Packaway is a tool for enforcing encapsulation and access control in Python by performing static code analysis.
Currently the distribution supplies a flake8 plugin.
To install:
$ pip install packaway
To verify the packaway flake8 plugin is installed:
$ flake8 --version 3.8.3 (mccabe: 0.6.1, packaway-import: 0.1.2, pycodestyle: 2.6.0, pyflakes: 2.2.0) CPython 3.8.1 on Linux
To lint your file:
$ flake8 example.py example.py:1:1: DEP401 Importing private name 'package._name'.
This plugin currently provides two import rules:
- DEP401: Disallowing import of private modules
- DEP501: Disallowing imports using regular expression patterns
Whether a module is internal or not is indicated by whether its name has a single preceding underscore. If it does, then it is only "visible" within the package the module resides. Similarly, a function whose name has a preceding underscore is only "visible" to members with in the same module where the function is defined.
Suppose a project has the following structure:
./package ./person __init__.py api.py _greeting.py _reading.py ./office __init__.py api.py _hours.py ./_legal __init__.py api.py _compliance.py ./_accounting __init__.py api.py _booking.py
One may use the plugin to capture the following import violations:
./office/api.py:7:1: DEP401 Importing private name 'person._reading'. ./office/api.py:13:1: DEP401 Importing private name 'office._legal._compliance'. ./office/_hours.py:2:1: DEP401 Importing private name 'office._accounting._booking'. ./office/_hours.py:8:1: DEP401 Importing private name 'package.office._legal.api'. ./office/_legal/_compliance.py:8:1: DEP401 Importing private name 'office._accounting._booking'. ./person/_greeting.py:5:1: DEP401 Importing private name 'person._reading._private_name'. ./person/api.py:5:1: DEP401 Importing private name 'person._reading._private_name'.
See the examples/package
folder for this example.
There maybe situations where the use of preceding underscores may not be possible (e.g. backward compatibility constraints).

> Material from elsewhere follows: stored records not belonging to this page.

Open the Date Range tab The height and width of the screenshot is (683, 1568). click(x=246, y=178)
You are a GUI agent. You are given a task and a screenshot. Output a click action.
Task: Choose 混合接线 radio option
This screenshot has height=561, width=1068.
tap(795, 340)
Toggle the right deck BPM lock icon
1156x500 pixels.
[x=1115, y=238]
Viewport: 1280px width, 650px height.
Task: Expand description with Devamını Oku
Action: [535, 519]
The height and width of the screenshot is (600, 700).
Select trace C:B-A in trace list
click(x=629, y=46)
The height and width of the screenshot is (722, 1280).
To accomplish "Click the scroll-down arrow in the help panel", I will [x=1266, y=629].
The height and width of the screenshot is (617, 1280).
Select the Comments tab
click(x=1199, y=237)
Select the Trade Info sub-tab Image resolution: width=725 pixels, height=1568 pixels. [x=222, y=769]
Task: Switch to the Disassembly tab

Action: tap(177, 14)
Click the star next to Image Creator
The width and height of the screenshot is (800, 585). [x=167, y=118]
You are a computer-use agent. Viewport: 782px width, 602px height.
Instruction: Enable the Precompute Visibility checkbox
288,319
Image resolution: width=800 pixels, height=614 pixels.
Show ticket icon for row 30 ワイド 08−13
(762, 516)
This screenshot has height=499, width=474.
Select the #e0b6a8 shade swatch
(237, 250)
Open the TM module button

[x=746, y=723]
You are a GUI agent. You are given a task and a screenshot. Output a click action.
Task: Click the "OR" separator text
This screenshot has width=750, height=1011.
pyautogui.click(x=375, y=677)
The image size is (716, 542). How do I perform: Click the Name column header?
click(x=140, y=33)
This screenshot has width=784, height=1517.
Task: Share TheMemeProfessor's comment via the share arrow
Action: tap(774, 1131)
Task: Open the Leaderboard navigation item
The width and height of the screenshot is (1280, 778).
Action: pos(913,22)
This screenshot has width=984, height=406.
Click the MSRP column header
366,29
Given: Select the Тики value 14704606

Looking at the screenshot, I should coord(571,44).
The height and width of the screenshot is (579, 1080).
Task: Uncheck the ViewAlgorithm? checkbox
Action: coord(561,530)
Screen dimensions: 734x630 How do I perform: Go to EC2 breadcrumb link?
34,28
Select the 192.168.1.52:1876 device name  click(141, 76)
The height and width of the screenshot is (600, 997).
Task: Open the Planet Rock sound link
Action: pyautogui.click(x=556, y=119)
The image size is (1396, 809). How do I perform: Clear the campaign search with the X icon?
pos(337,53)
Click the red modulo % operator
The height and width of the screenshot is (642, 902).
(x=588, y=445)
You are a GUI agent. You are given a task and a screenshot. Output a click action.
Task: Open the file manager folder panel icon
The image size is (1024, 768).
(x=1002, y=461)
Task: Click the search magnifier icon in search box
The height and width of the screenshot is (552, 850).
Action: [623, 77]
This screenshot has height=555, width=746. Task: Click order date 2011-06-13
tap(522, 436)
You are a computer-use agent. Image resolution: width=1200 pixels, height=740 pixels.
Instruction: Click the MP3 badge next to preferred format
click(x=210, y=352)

One can specify import rules at a lower level using file name patterns and import module name patterns.
Suppose a project has the following structure:
./regex_rule_example ./business ./subpackage __init__.py bad.py ./data __init__.py api.py ./web __init__.py api.py
The business
package contains business logic and should not import from
the web
nor the data
package. In this case, one can add the following
rules to the configuration file for flake8:
[flake8] disallowed = business/*: web.* business/subpackage/*: data.*
On the right hand side is the regular expression for matching disallowed import module names (after being normalized to an absolute import). On the left hand side are UNIX-style patterns for matching source files on which the import rule applies.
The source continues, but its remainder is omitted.